● REQUIREMENT: Copy out the items in the stretch from the line containing "will click(x=954, y=712)." through the line containing "(x=18, y=95)", both ends included, with their requests, and nothing else. Multiply every coordinate in the answers by 2.15 and round each to a whole number, rounding halves up.

(Target pointing data)
▬▬▬▬▬▬

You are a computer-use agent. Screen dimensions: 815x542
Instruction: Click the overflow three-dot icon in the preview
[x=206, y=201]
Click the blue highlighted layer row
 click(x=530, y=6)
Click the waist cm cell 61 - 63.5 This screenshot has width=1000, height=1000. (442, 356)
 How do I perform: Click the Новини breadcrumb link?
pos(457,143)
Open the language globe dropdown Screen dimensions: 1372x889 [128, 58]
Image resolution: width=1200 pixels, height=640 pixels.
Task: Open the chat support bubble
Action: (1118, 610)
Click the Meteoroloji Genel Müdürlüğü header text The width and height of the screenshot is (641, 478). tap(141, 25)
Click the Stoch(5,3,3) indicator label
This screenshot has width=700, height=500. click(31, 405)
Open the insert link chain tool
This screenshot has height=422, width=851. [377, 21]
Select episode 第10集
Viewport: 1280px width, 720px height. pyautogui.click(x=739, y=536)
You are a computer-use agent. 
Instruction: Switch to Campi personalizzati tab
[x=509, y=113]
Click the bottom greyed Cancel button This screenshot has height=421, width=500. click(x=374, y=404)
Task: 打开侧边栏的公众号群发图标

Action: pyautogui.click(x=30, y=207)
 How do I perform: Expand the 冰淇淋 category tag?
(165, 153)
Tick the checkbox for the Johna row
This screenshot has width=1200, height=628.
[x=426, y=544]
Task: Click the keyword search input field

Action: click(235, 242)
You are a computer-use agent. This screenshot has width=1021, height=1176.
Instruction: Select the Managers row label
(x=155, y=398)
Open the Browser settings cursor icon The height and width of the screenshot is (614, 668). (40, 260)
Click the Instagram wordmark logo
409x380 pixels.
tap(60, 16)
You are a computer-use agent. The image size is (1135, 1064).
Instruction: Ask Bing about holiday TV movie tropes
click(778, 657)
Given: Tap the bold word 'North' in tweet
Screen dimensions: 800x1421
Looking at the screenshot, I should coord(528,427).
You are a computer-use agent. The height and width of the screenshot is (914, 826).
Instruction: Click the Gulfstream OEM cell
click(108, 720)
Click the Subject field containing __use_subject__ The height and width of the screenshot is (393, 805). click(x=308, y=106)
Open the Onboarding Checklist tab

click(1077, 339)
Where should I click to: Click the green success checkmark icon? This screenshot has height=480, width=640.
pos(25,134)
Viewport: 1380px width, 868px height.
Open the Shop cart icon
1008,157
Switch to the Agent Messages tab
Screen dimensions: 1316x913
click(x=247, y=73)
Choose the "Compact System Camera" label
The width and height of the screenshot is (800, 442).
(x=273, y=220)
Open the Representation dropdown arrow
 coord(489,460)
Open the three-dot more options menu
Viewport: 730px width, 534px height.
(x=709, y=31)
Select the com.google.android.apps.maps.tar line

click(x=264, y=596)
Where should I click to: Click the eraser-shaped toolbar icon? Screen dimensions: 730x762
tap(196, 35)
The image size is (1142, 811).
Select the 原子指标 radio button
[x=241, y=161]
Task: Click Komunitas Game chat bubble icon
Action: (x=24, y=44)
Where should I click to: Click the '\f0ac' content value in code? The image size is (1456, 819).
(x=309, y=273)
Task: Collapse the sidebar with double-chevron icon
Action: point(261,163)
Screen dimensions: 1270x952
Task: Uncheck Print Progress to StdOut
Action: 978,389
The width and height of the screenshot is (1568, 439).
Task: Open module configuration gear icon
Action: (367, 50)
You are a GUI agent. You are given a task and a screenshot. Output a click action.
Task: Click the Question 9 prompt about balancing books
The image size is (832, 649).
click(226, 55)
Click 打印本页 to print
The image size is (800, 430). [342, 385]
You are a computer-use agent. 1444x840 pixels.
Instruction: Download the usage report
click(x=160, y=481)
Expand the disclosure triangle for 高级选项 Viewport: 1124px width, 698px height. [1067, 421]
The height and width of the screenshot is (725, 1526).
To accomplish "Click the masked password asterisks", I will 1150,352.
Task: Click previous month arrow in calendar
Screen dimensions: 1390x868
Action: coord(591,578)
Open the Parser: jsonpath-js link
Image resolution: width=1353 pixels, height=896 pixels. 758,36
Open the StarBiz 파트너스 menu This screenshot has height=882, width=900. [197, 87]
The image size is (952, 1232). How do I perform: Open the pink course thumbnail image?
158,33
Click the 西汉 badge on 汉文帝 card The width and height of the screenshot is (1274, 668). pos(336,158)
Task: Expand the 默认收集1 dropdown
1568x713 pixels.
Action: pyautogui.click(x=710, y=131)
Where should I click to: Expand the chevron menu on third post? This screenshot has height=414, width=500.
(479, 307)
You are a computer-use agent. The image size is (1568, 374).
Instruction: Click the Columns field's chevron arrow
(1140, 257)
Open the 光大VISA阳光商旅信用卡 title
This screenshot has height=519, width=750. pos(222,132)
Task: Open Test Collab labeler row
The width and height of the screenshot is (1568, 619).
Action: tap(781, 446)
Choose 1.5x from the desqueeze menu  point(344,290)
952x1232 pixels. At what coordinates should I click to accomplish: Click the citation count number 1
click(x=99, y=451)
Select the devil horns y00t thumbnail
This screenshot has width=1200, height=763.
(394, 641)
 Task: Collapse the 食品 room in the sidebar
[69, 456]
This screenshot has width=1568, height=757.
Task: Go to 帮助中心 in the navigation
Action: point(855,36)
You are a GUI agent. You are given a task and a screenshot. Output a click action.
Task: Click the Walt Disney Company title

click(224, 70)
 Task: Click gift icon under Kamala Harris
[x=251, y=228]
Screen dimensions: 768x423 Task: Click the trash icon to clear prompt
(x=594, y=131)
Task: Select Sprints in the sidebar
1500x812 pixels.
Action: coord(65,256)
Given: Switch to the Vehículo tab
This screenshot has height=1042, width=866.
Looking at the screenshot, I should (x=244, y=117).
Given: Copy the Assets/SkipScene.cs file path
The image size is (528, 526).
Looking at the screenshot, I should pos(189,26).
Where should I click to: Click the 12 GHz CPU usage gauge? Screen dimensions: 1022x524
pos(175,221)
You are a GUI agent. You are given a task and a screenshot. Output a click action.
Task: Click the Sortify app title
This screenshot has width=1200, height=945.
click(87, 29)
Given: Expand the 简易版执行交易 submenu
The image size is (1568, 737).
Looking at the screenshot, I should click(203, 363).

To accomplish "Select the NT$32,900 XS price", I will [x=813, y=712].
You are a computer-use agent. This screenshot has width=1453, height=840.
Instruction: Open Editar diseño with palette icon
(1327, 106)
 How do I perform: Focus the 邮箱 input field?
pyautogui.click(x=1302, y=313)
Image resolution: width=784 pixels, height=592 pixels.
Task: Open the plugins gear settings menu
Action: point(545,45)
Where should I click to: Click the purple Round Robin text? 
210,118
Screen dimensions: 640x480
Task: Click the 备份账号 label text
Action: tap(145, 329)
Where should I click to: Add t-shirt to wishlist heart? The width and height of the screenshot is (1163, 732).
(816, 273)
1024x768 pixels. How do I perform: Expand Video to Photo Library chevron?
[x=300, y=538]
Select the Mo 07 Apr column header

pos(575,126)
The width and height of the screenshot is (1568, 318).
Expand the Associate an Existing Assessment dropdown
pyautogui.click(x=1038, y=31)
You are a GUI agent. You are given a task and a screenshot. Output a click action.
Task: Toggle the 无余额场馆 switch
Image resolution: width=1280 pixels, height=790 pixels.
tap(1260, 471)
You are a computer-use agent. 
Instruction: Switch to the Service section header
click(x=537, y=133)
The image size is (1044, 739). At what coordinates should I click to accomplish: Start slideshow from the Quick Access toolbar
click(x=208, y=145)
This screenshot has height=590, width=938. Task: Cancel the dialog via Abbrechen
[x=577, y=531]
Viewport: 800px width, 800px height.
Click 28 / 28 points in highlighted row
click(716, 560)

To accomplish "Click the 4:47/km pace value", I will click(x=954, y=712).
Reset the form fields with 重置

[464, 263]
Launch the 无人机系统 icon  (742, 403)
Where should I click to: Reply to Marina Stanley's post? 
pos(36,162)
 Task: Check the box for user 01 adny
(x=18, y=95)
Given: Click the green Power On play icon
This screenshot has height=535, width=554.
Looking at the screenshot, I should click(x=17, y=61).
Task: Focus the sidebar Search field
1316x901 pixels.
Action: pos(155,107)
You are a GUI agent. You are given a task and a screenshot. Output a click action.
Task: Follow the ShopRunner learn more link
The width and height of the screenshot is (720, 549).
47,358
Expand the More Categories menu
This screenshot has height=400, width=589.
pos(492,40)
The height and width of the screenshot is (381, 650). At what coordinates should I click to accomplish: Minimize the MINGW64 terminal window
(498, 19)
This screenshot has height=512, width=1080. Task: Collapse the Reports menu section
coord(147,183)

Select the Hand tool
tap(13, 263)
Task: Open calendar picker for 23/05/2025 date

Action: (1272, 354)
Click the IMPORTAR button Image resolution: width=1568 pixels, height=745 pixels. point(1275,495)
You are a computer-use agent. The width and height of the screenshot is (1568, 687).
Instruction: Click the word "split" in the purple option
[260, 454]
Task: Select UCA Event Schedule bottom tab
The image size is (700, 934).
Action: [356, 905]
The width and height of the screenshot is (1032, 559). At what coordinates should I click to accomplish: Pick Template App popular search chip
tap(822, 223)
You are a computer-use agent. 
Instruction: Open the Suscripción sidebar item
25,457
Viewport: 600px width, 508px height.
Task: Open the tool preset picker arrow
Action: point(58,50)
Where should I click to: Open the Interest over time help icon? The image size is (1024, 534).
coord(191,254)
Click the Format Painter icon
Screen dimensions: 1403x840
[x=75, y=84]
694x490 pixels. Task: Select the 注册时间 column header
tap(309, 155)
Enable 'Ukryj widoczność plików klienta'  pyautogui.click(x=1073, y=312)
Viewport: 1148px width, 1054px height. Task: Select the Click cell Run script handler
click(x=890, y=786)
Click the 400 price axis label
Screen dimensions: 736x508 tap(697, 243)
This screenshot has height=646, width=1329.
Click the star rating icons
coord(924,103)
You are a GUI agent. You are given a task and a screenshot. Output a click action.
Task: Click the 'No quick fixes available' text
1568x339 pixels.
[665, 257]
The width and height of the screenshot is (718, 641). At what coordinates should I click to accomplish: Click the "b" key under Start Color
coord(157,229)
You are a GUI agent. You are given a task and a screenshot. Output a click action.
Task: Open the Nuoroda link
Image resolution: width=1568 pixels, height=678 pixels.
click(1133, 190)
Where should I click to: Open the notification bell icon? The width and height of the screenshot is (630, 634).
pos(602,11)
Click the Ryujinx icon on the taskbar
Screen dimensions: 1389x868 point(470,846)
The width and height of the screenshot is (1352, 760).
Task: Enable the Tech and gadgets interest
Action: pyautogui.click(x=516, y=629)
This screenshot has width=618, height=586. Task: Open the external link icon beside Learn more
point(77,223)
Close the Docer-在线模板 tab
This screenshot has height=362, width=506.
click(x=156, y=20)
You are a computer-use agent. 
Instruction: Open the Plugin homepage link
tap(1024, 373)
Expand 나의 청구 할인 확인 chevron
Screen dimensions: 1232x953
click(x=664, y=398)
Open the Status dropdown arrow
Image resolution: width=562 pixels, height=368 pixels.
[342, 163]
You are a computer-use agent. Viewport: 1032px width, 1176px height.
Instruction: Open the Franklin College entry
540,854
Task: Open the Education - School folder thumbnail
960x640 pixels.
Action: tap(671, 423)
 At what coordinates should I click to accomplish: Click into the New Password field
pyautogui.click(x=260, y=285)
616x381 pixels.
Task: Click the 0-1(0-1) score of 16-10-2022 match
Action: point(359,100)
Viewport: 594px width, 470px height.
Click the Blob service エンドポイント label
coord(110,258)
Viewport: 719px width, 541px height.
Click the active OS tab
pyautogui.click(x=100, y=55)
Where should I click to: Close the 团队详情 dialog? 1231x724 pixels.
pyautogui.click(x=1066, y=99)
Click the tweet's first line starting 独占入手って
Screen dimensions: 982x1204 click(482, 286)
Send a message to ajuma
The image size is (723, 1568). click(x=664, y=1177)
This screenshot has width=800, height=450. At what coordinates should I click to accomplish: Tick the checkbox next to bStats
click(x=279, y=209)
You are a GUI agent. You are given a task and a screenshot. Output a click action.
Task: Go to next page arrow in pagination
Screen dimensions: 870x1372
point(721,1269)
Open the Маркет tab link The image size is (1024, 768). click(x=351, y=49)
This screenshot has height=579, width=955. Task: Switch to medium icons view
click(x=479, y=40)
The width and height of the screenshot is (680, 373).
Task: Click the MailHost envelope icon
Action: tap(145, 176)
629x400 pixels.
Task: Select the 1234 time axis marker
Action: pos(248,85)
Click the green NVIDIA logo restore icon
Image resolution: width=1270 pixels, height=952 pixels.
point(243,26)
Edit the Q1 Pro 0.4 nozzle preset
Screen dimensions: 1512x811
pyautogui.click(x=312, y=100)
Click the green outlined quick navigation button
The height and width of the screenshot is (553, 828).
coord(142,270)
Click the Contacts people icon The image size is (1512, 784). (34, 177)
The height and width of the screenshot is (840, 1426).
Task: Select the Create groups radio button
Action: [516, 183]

▬▬▬▬▬▬

● EXPECTED ANSWER:
To accomplish "Click the 4:47/km pace value", I will click(x=2051, y=1531).
Reset the form fields with 重置

[998, 565]
Launch the 无人机系统 icon  (1595, 866)
Where should I click to: Reply to Marina Stanley's post? 
pos(77,348)
 Task: Check the box for user 01 adny
(x=39, y=204)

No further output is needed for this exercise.